### TRY IT
Pick up the post below about Washington's plan for its Volkswagen settlement money and continue it from the last line shown.

### SELECTED EXCERPT
------

Tuesday, October 3, 2017

Shaping Washington’s plan for the $112.7 million to reduce air pollution from transportation

Washington is poised to receive $112.7 million from Volkswagen to reduce air pollution. That’s good news because Washington's largest source of air pollution comes from transportation. 

Before any spending can take place, we need to draft a plan on how to use the funds. That’s what Ecology and our partner state agencies have been working on along with the public.

If you’re not familiar, Volkswagen violated the Clean Air Act by manufacturing diesel vehicles with software that cheated emissions tests by only turning on the vehicle’s emission control systems when the car was being tested. EPA uncovered the fraudulent act and the company known for fun-loving and environmentally-friendly cars was penalized.

Volkswagen entered into multiple settlement agreements with the EPA that affect all 50 states, Puerto Rico, the District of Columbia, and tribes. As a result of the agreements, the automaker must:

  • Provide consumer relief to owners of vehicles that failed to meet federal emissions standards.
  • Invest in and develop zero emission vehicle (ZEV) infrastructure. 
  • Deposit $3 billion into a mitigation trust for states and tribes to offset excess nitrogen oxide emissions from the vehicles.

------

### Recorded data
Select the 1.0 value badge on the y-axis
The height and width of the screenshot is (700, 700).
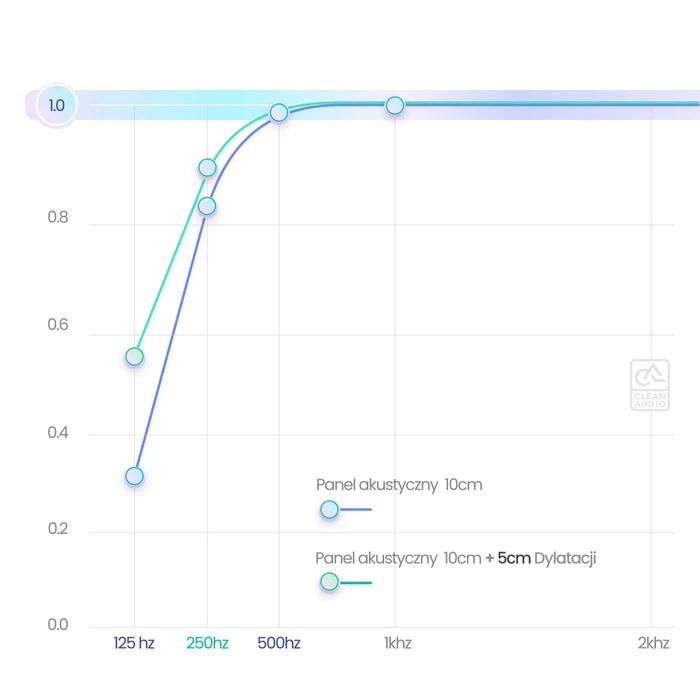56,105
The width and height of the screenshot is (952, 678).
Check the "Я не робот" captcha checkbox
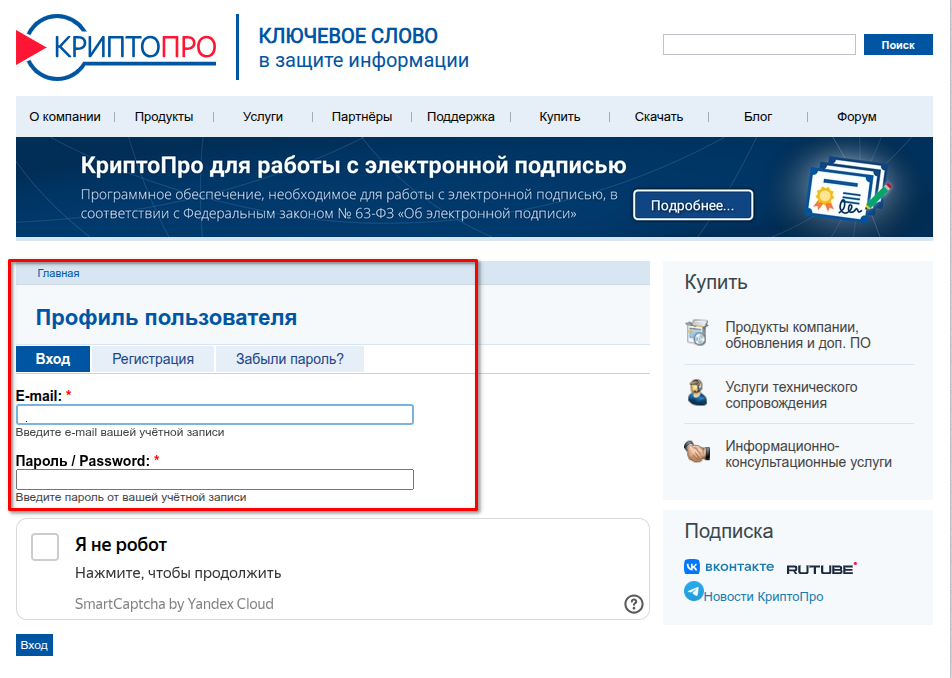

------

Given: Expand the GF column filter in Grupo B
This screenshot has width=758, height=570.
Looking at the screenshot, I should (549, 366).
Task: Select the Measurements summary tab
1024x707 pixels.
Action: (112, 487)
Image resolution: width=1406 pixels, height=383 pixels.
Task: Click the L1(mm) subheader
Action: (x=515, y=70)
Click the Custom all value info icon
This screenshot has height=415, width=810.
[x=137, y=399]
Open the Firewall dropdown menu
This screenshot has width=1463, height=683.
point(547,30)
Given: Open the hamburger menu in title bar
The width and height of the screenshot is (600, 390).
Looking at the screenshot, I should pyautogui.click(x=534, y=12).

------

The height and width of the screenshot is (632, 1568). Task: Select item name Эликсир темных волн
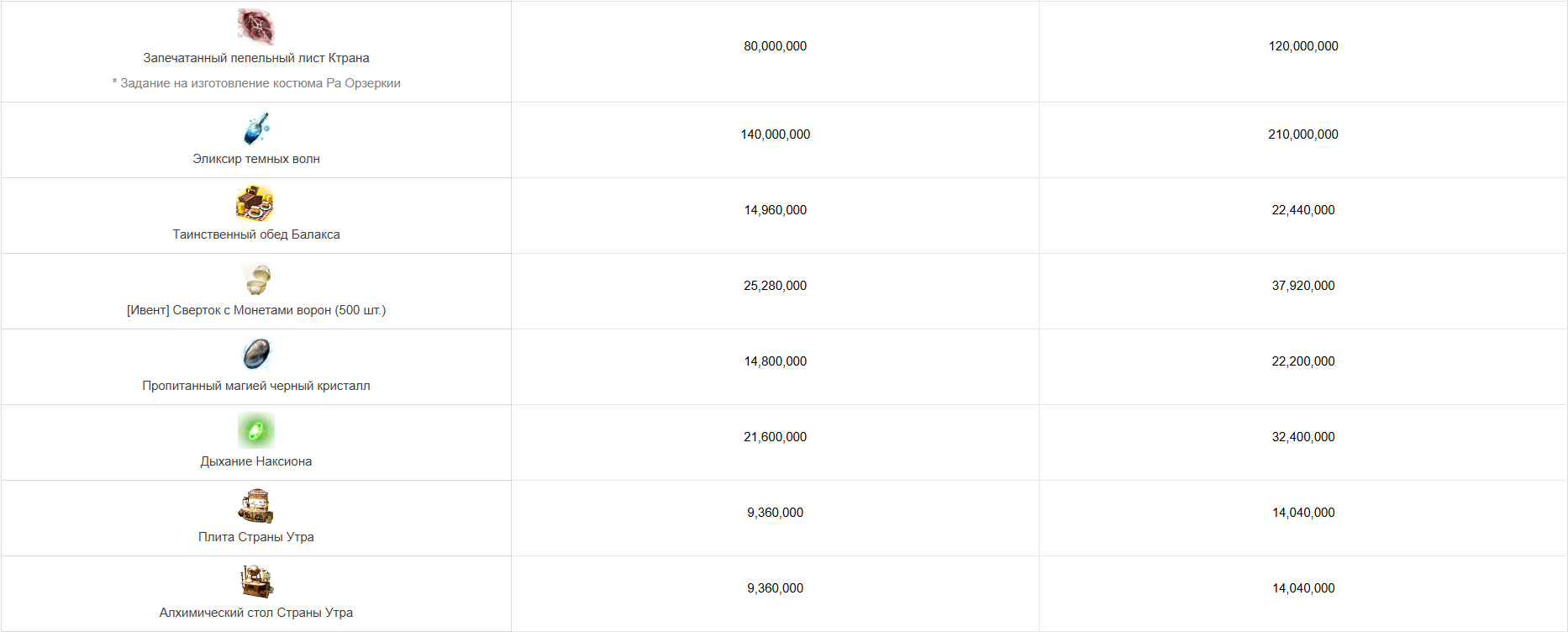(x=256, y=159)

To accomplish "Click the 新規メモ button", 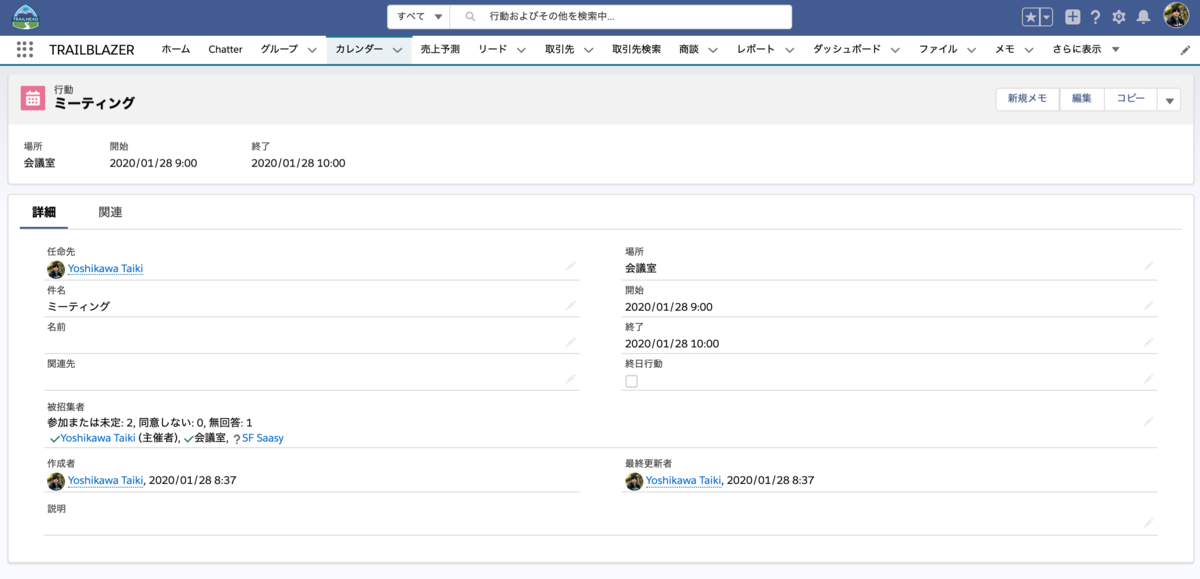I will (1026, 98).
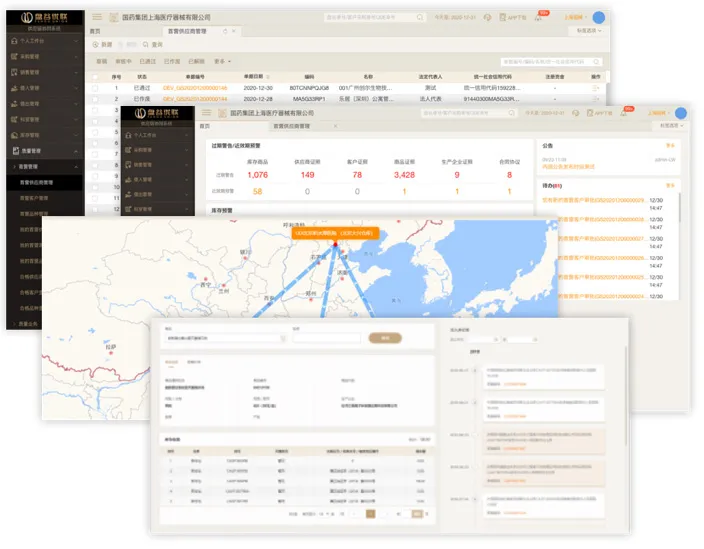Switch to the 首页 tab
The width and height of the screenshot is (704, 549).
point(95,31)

------

### ANSWER TO THIS EXERCISE
On March 15, 2017, Wilmington Trust was appointed by the court as trustee to oversee the funds.

Funds to reduce air pollution

Out of the $3 billion Volkswagen must pay to states and tribes, Washington is eligible to receive $112.7 million. That amount was based on the number of affected vehicles registered in the state and can be used to reduce air pollution from transportation.

Percentage of affected vehicles in Washington counties.

In order to receive the money, Washington must do two things. First we must submit beneficiary certification documents and secondly, submit a mitigation plan that explains how the $112.7 will be spent.

Requirements for spending the money

The court issued a consent decree which specifies how the money can be spent. Funds can be used to:
  1. Reduce diesel pollution by replacing or repowering vehicles and equipment with new diesel engines, alternative-fueled engines (compressed natural gas, propane, or hybrid), or all-electric engines.
  2. Replace specific types of vehicles and equipment:
  •  Airport ground support equipment.
  • Class 8 local freight trucks and port drayage trucks.
  • Class 4-8 school/shuttle/transit buses.
  • Class 4-7 local trucks.
  • Ferries and tugboats.
  • Forklifts and cargo handling equipment at ports.
  • Freight switcher locomotives.
  • Light duty zero emission vehicle supply equipment (limited to 15% of funds).
  • Matching funds for projects eligible under the Diesel Emission Reduction Act (DERA).
  • Shorepower for ocean going vessels.
States must also consider how to fund projects based on the benefits of reducing nitrogen oxides emissions in communities that have been disproportionately affected by them.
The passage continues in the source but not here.